▶ [Written request]: Copy out, unchanged, the lines in the records that begin with the line containing "You are a GUI" and end with the line containing "This screenshot has height=1080, width=1920.", including both of those lines.

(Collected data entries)
»»

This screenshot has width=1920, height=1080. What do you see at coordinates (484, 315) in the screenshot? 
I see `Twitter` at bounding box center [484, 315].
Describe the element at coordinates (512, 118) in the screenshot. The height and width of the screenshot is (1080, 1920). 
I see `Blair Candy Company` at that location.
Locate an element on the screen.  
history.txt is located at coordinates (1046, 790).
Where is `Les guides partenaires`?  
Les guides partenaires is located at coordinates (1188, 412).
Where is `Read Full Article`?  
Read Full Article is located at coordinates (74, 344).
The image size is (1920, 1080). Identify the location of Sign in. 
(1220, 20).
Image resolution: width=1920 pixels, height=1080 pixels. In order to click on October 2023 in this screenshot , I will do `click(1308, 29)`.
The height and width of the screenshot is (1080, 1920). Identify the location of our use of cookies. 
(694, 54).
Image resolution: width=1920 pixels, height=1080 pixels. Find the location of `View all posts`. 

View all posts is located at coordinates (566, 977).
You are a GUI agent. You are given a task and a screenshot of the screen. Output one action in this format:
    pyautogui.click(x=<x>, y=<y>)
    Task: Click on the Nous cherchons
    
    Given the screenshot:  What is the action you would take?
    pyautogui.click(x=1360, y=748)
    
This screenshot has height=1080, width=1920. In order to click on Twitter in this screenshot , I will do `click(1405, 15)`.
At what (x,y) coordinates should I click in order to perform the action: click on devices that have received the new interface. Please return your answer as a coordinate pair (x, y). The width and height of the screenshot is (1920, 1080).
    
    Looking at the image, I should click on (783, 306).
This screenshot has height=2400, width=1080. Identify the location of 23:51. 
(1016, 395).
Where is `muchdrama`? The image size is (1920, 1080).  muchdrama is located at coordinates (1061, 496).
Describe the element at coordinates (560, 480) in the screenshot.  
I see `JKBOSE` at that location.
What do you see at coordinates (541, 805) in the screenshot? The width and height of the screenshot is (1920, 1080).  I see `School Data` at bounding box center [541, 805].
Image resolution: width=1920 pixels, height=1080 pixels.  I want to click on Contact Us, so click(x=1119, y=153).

««

▶ [Written response]:
You are a GUI agent. You are given a task and a screenshot of the screen. Output one action in this format:
    pyautogui.click(x=<x>, y=<y>)
    Task: Click on the Nous cherchons
    
    Given the screenshot:  What is the action you would take?
    pyautogui.click(x=1360, y=748)
    
This screenshot has height=1080, width=1920. In order to click on Twitter in this screenshot , I will do `click(1405, 15)`.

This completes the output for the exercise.